Pour les élevages de bovins, la situation est particulière. Si la directive actuelle ne les inclut pas — cela pourrait évoluer — seul 0,1 % des élevages bovins est aujourd’hui soumis à autorisation ICPE en France. « En revanche, ces élevages présentent des risques industriels avérés, estime Elyne Etienne. C’est pourquoi, selon nous, la suppression des seuils applicables aux élevages bovins n’a pas de sens. La Direction générale de la prévention des risques (DGPR) partage d’ailleurs cette position, en raison des risques importants associés à ces structures : fortes émissions de méthane et d’ammoniac, mais aussi des accidents déjà recensés. »

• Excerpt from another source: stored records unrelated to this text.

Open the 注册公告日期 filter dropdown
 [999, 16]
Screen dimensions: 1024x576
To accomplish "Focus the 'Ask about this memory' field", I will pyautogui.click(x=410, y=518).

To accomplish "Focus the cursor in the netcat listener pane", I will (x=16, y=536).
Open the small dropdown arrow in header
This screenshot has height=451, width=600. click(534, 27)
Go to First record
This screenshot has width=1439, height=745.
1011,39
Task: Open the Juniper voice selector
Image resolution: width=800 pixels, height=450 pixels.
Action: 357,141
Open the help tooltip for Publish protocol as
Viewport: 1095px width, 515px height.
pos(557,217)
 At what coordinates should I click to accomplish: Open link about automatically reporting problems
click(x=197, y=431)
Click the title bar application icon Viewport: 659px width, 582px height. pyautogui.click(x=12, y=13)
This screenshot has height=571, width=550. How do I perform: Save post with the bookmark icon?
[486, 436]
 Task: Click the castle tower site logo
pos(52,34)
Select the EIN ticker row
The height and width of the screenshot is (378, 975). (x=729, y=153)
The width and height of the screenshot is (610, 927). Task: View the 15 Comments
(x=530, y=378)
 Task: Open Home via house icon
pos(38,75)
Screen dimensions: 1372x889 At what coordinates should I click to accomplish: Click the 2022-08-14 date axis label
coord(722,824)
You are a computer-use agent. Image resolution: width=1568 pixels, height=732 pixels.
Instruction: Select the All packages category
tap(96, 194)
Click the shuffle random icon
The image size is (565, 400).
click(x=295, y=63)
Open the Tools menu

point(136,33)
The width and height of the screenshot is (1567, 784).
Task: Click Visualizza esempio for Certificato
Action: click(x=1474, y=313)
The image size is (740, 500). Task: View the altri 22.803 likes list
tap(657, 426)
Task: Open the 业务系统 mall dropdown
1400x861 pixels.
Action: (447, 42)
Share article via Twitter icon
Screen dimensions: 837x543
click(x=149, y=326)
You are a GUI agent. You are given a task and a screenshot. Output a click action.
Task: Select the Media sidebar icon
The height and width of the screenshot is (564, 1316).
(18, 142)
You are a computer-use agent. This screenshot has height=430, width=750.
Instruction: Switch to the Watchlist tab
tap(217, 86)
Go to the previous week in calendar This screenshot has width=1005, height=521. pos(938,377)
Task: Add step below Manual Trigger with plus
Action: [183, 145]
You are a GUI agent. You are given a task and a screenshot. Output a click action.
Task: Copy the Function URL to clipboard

Un risque pour le modèle agricole français

Dans leur communiqué commun, les opposants à la proposition de loi Duplomb craignent que ce texte accélère un mouvement de concentration et « d’industrialisation » de l’élevage français. Ils alertent sur le risque de voir disparaître les exploitations à taille humaine « au profit d’une agriculture fortement capitalisée et dépendante d’importations (soja, engrais de synthèse) ».

« Favoriser l’intensification de l’élevage en France risque d’aggraver les difficultés des éleveurs qui veulent conserver un modèle à taille humaine », argumentent les ONG. Cela pourrait aussi « accentuer la concentration du cheptel dans les exploitations les plus grandes, qui nécessitent des capitaux très importants, et menacer le renouvellement des générations au profit d’une agriculture financiarisée. » Elyne Etienne abonde : le texte ne répond pas « aux défis du revenu et du renouvellement de génération, puisque ces exploitations sont très très difficiles à transmettre ».

Bataille législative

Face à ces risques, les associations environnementales espèrent la suppression pure et simple de l’article 3. Des amendements de suppression ont été déposés principalement par les groupes parlementaires de gauche. « Les députés sont divisés sur le sujet, constate Elyne Etienne. Ce qui est notable, c’est que, contrairement à nos craintes initiales, peu d’amendements cherchent à aller au-delà du compromis adopté par le Sénat. À ce stade, le texte ne semble donc pas devoir être durci davantage — ce qui est un moindre mal. » Pour autant, selon les ONG, le compromis actuel va déjà trop loin.

Pour éclairer ce débat complexe, les associations ont produit un document de décryptage d’une trentaine de pages qu’elles diffusent aux parlementaires et aux journalistes. Elles espèrent ainsi limiter le dépôt d’amendements visant à assouplir encore davantage le texte, voire susciter des prises de position plus prudentes à l’égard de l’article 3 tel qu’il est rédigé aujourd’hui.